Copy out the records word for word, starting at the line that contains "Click the up" and ending with the last line of the records.

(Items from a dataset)
____
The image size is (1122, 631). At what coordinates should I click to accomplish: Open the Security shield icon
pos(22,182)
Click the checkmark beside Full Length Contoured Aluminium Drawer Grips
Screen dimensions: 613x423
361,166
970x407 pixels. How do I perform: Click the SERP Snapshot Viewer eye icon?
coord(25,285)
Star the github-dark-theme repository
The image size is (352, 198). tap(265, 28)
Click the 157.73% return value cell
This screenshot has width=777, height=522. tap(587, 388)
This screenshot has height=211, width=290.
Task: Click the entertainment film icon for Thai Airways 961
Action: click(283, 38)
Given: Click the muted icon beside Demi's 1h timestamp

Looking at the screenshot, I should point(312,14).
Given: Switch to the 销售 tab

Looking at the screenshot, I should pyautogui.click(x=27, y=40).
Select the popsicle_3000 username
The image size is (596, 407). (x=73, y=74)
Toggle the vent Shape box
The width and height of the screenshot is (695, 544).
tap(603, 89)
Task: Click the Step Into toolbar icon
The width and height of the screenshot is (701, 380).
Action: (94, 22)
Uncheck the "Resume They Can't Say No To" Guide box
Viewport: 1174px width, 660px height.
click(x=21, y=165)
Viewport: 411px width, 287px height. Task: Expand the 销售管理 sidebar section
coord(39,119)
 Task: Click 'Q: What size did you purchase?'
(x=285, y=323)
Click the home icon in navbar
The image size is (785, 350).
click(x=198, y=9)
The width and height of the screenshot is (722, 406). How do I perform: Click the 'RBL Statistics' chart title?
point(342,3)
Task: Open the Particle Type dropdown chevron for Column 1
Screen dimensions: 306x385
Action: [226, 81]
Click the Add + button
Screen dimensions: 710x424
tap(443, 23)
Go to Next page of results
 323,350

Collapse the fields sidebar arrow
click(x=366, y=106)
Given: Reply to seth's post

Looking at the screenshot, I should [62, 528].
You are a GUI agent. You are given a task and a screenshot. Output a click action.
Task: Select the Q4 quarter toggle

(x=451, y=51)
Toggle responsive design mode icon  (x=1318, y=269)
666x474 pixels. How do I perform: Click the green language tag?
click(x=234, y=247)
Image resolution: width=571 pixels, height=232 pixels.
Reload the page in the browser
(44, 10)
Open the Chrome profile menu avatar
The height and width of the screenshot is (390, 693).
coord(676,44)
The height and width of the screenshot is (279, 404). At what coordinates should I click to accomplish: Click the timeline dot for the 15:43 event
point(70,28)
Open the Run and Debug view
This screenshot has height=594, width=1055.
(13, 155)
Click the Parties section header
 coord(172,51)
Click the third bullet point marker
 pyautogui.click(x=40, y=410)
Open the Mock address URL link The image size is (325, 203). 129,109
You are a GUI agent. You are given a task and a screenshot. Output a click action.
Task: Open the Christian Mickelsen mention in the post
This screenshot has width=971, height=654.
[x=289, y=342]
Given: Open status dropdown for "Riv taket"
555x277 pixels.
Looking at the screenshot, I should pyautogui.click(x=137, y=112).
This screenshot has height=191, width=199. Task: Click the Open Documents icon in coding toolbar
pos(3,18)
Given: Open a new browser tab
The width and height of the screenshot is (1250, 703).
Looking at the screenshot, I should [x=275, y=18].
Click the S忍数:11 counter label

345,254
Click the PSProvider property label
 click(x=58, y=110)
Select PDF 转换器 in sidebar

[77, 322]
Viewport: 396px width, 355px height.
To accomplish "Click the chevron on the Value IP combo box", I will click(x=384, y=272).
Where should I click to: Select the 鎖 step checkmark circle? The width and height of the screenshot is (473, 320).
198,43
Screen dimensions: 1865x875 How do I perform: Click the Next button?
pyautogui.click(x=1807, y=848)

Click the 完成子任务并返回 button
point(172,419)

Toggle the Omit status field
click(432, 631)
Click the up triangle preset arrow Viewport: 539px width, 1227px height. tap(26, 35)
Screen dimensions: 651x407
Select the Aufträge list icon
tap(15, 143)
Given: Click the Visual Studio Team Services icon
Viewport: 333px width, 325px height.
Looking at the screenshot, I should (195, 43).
____
Solution to the exercise:
Click the up triangle preset arrow Viewport: 539px width, 1227px height. tap(26, 35)
Screen dimensions: 651x407
Select the Aufträge list icon
tap(15, 143)
Given: Click the Visual Studio Team Services icon
Viewport: 333px width, 325px height.
Looking at the screenshot, I should (195, 43).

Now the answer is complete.